But the Prime Minister was accused of being "asleep at the wheel" by Labour leader Ed Miliband, who said Mr Cameron should have been aware for at least two years that changes to Britain's contribution to the EU budget were in the offing.

But his stance was backed by Wrekin MP Mark Pritchard.

Mark Pritchard MP

He said: "The Prime Minister is right to take on Brussels over this. I am giving him my full support."

However, Tory MP Kenneth Clarke – until July a member of Mr Cameron's Cabinet – cast doubt on the Prime Minister's claim that the demand took the Government by surprise, telling MPs that the Foreign Office and Treasury must have known for at least five months that it was on its way.

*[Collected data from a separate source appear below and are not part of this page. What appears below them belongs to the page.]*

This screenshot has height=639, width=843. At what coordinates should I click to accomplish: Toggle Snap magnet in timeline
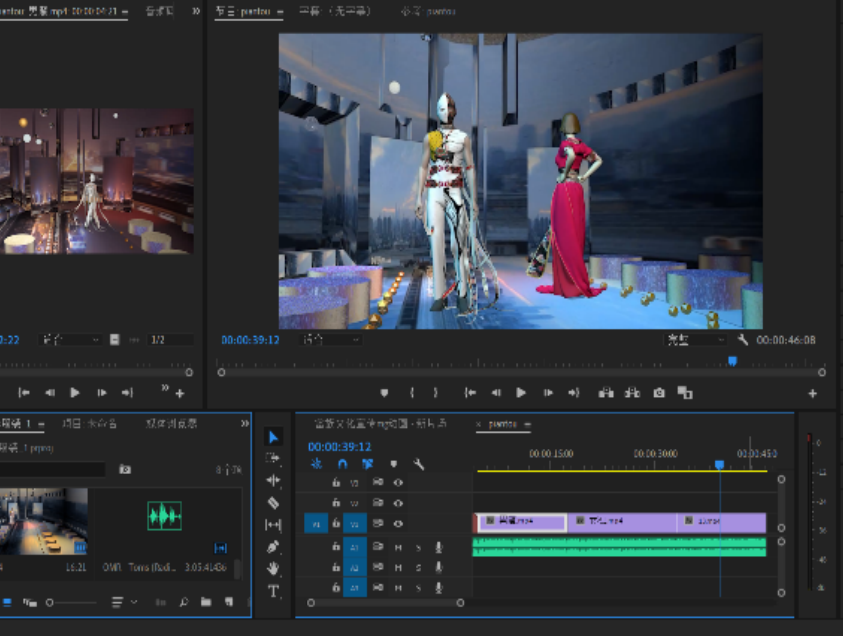pyautogui.click(x=342, y=464)
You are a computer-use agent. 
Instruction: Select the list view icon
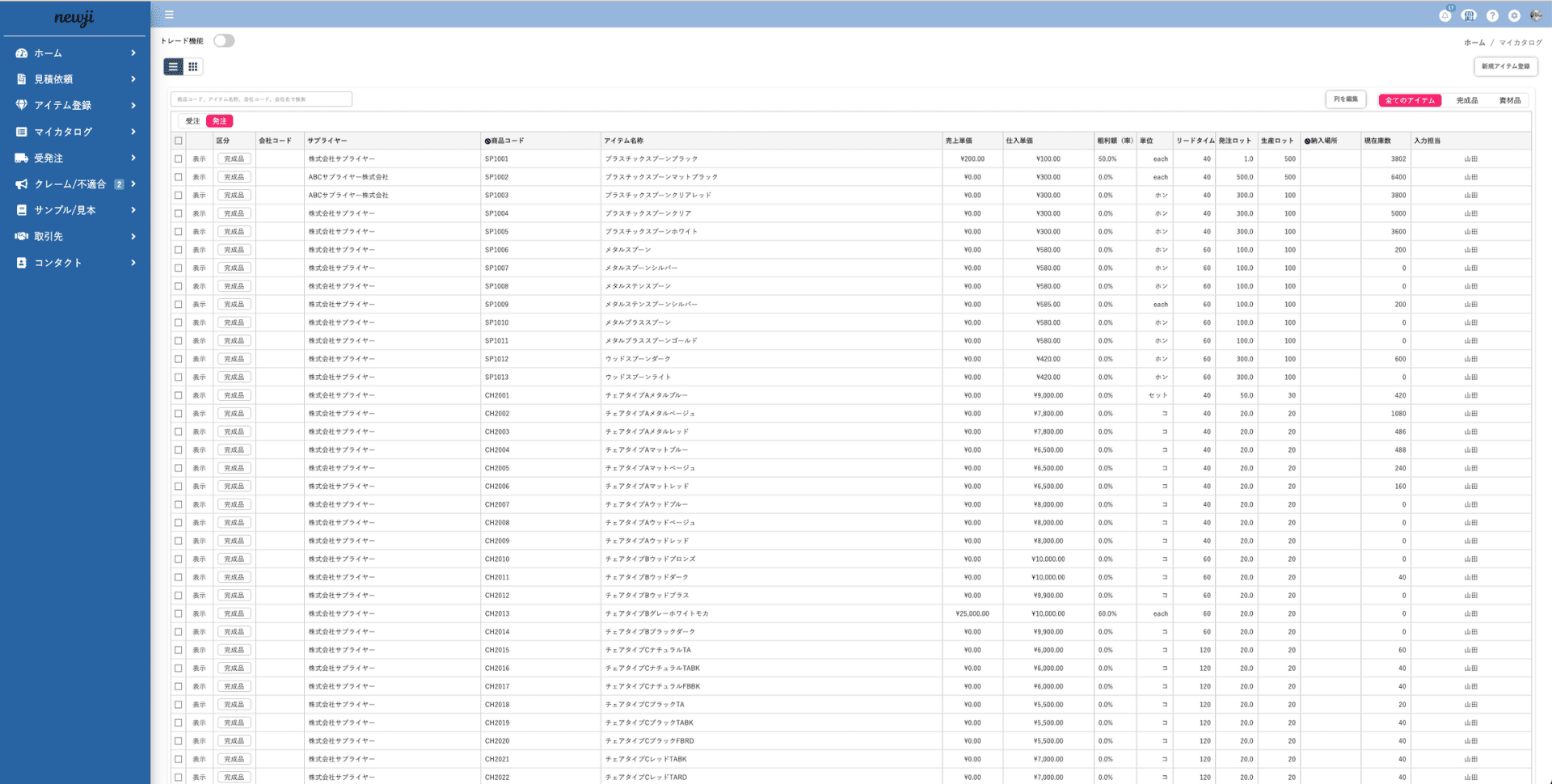tap(173, 67)
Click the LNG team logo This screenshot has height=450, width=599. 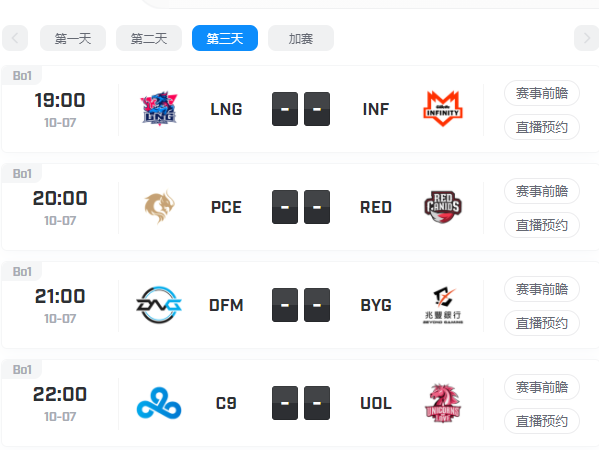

Mr Cameron's statement came shortly after a senior Brussels official warned that British efforts to renegotiate the figure risked opening a "Pandora's box" which could put the future of the UK's £3 billion-a-year EU rebate in question.

Budget commissioner Jacek Dominik said it would be "extremely difficult" for the UK to challenge the demand, as any change would require securing the support of a qualified majority of member states for amendments to EU law.

Mr Dominik warned that the UK was obliged by law to pay by December 1 and would be liable for "late payment fines" if it failed to hand over the cash – which reflects changes in the relative national income of different EU states – on time.

But Mr Cameron told the Commons: "Britain will not be paying two billion euros to anyone on December 1 and we reject this scale of payment.

"We will be challenging this in every way possible. We want to check on the way the statistics were arrived at, the methodology that was used."